* [Task requirements] Can the lines below, from the one that holds "Collapse the RPA section in sidebar" to the very end, be echoed exactly, with both ends included and no pictures?

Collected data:
------------------------------------------------------------------------
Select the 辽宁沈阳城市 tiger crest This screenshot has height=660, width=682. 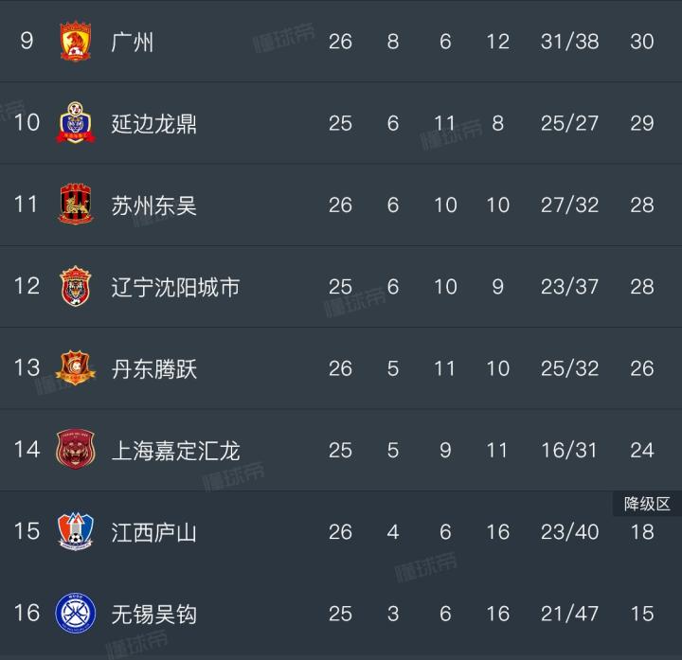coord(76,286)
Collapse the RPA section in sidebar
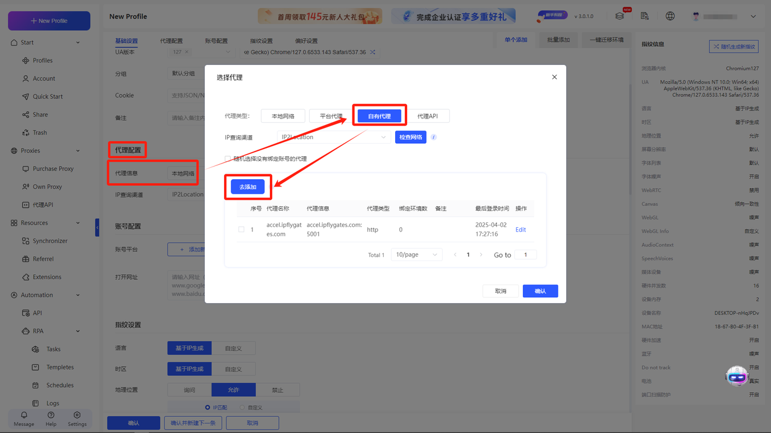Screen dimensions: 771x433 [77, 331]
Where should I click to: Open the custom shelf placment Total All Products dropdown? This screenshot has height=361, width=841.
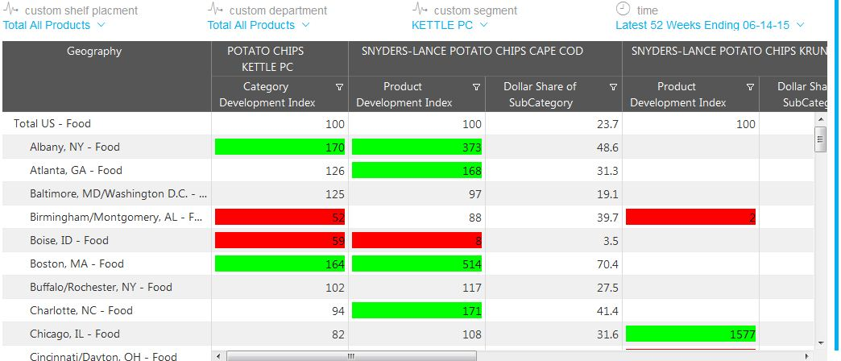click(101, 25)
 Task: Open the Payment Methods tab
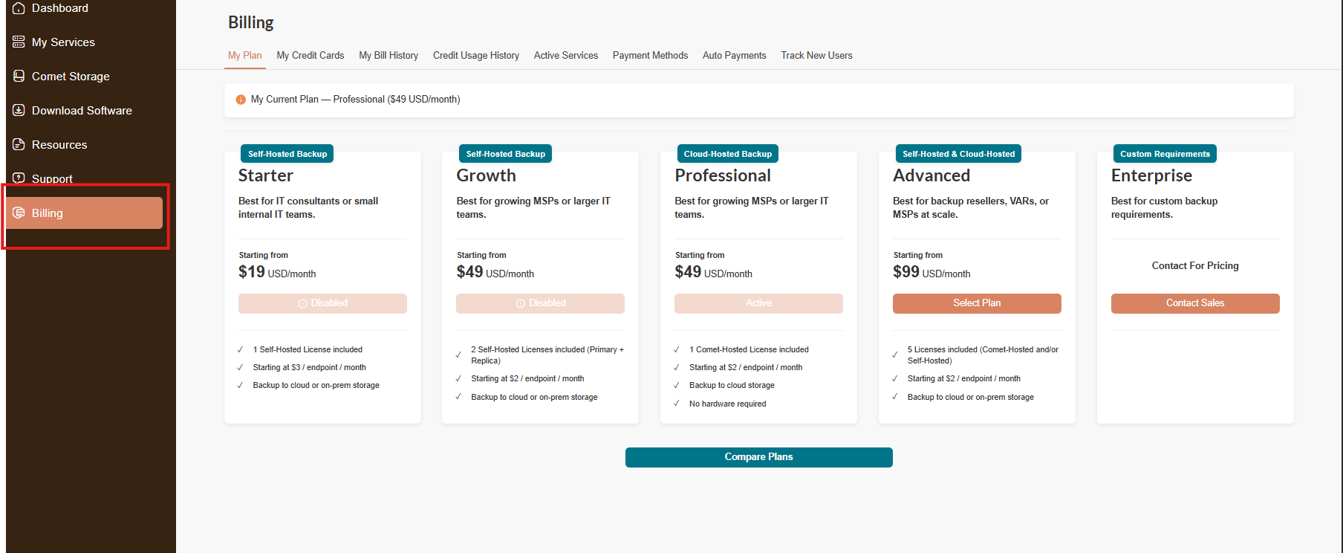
------------------------------------------------------------------------
* [Solution to this task]
Collapse the RPA section in sidebar
Screen dimensions: 771x433 [77, 331]
Where should I click to: Open the custom shelf placment Total All Products dropdown? This screenshot has height=361, width=841.
click(101, 25)
 Task: Open the Payment Methods tab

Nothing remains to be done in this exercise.